This article describes common pipeline failure mechanisms and the philosophy and methodology for risk based pipeline inspection.

Pipeline Degradation Mechanisms

Damage is defined as an undesired physical deviation from a defined baseline condition that can be detected by an inspection technique or combination of techniques. The reasons for damage can be grouped into the following three categories:

  • Event-based damage, for example, a dropped object, dragging trawl gear, landslide, or dropped anchor;
  • Condition-based damage, for example, a change in pH, change in operating parameters, or a change in CP system;
  • Time-based damage, for example, corrosion, erosion, or fatigue. An RBI assessment considers the following reasons for damage to a pipeline:
  • Internal corrosion;
  • External corrosion;
  • Internal erosion;
  • External impact;
  • Free-spans;
  • On-bottom stability.

Each of these damage reasons is detailed in the next section for a pipeline system with respect to the likelihood of occurrence and the consequence of failure.

Assessment of PoF Value

In this section, the models for assessing the various reasons for damage are described. The user should keep in mind that these models are intended to be conservative, identifying an inspection plan based on a minimum level of provided data. As an alternative to an inspection plan, a more detailed assessment or remedial actions could also be proposed. Proper actions and measures should be taken to ensure the integrity of the pipeline when the inspection outcome and risk assessment indicate that the risk is close to or exceeding the risk limit. These measures can include closer inspection, or mitigation actions as reduced pressure or fitness for service assessment.

Internal Corrosion

Internal corrosion is the major factor of wall thinning during operation. Corrosion is a complex mechanism, depending on fluid composition, presence of water, operational changes, etc.

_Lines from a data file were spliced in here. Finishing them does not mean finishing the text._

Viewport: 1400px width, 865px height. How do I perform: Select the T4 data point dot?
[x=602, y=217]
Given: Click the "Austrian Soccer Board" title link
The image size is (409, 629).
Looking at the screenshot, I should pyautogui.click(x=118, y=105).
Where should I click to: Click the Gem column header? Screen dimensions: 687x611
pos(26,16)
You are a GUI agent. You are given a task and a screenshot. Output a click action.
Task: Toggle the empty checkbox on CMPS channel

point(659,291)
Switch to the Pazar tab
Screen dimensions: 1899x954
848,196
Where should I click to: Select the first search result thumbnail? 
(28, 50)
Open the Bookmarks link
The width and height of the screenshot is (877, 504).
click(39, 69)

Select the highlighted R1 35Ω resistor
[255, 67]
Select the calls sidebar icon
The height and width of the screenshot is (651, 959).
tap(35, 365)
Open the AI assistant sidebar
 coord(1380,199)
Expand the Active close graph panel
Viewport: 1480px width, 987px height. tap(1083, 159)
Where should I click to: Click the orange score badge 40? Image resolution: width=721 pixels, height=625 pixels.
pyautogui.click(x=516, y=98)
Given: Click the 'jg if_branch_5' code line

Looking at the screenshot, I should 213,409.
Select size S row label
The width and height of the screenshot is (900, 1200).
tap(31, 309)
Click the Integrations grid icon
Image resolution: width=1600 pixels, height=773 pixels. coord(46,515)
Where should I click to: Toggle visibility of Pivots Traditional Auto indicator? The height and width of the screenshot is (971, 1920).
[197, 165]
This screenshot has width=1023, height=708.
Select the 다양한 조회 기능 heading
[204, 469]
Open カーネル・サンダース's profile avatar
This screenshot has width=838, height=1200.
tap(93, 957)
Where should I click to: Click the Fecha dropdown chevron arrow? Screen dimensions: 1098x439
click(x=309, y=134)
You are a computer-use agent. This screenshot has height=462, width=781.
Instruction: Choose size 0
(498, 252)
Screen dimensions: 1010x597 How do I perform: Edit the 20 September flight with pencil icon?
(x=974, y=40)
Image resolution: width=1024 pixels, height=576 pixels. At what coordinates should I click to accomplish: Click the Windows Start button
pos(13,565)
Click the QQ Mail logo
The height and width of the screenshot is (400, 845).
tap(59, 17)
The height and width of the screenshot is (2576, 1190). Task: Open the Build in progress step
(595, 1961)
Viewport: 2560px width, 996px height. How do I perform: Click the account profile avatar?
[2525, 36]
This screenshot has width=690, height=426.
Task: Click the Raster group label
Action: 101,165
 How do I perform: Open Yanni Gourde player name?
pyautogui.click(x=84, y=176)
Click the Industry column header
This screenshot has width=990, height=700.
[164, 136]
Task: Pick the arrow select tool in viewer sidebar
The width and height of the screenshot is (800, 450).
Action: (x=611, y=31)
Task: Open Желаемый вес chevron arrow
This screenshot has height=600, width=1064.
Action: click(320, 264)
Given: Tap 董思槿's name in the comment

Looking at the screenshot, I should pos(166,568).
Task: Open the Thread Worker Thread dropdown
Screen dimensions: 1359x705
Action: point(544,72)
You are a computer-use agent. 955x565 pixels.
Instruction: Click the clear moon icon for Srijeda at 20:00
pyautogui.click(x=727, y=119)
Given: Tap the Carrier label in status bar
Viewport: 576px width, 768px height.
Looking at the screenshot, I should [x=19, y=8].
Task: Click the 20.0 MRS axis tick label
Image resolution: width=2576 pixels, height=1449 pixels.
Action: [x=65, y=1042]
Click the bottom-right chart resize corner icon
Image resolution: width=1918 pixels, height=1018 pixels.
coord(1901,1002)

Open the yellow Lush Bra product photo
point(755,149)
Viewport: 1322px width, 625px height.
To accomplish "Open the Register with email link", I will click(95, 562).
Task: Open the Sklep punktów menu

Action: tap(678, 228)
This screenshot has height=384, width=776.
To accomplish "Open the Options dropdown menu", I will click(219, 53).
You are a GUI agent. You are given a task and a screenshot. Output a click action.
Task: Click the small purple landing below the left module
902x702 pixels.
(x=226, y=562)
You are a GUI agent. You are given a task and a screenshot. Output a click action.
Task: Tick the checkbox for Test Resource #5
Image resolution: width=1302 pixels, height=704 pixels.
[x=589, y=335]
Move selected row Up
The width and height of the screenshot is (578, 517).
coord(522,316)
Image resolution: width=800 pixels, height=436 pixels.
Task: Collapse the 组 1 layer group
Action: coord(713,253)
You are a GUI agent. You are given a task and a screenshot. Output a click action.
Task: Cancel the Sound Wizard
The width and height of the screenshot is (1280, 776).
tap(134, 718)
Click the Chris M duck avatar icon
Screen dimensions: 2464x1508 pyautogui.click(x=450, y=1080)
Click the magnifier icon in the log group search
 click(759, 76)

For an RBI qualitative assessment, the PoF for a pipeline is classified based on the following information:

  • Outcome of last inspection, if any;
  • Time since last inspection, if any;
  • Corrosivity based on the product;
  • Monitoring and maintenance level.

The category of PoF at the time of inspection is determined based on the inspection findings of an insignificant, moderate, or significant level of observed corrosion defects.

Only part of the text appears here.